→ Task brief
Extract the data exactly, missing nothing.

----------

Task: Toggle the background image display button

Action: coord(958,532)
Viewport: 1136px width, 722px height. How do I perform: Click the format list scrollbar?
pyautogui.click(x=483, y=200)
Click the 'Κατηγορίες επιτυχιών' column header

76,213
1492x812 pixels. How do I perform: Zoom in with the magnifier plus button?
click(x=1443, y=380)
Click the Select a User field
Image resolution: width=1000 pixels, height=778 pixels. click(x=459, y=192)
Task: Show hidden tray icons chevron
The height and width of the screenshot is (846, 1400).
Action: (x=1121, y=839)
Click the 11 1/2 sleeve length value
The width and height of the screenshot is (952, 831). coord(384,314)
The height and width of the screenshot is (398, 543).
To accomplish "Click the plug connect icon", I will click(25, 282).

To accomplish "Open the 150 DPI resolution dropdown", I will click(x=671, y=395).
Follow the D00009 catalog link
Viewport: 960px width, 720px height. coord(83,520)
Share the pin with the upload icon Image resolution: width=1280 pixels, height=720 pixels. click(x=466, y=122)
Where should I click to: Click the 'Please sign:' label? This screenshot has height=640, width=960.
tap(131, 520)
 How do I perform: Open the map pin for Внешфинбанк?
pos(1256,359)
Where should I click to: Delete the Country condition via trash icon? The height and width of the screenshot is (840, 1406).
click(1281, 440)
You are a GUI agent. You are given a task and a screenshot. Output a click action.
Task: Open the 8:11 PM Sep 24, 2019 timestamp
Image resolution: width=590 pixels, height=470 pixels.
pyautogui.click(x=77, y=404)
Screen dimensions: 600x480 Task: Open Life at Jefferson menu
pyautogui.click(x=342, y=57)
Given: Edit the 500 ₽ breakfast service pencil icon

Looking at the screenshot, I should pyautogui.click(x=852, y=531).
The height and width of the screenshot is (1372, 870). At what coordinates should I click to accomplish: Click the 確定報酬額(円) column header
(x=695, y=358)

----------

→ Solution for this task
Task: Toggle the background image display button

Action: coord(958,532)
Viewport: 1136px width, 722px height. How do I perform: Click the format list scrollbar?
pyautogui.click(x=483, y=200)
Click the 'Κατηγορίες επιτυχιών' column header

76,213
1492x812 pixels. How do I perform: Zoom in with the magnifier plus button?
click(x=1443, y=380)
Click the Select a User field
Image resolution: width=1000 pixels, height=778 pixels. click(x=459, y=192)
Task: Show hidden tray icons chevron
The height and width of the screenshot is (846, 1400).
Action: (x=1121, y=839)
Click the 11 1/2 sleeve length value
The width and height of the screenshot is (952, 831). coord(384,314)
The height and width of the screenshot is (398, 543).
To accomplish "Click the plug connect icon", I will click(25, 282).

To accomplish "Open the 150 DPI resolution dropdown", I will click(x=671, y=395).
Follow the D00009 catalog link
Viewport: 960px width, 720px height. coord(83,520)
Share the pin with the upload icon Image resolution: width=1280 pixels, height=720 pixels. click(x=466, y=122)
Where should I click to: Click the 'Please sign:' label? This screenshot has height=640, width=960.
tap(131, 520)
 How do I perform: Open the map pin for Внешфинбанк?
pos(1256,359)
Where should I click to: Delete the Country condition via trash icon? The height and width of the screenshot is (840, 1406).
click(1281, 440)
You are a GUI agent. You are given a task and a screenshot. Output a click action.
Task: Open the 8:11 PM Sep 24, 2019 timestamp
Image resolution: width=590 pixels, height=470 pixels.
pyautogui.click(x=77, y=404)
Screen dimensions: 600x480 Task: Open Life at Jefferson menu
pyautogui.click(x=342, y=57)
Given: Edit the 500 ₽ breakfast service pencil icon

Looking at the screenshot, I should pyautogui.click(x=852, y=531).
The height and width of the screenshot is (1372, 870). At what coordinates should I click to accomplish: Click the 確定報酬額(円) column header
(x=695, y=358)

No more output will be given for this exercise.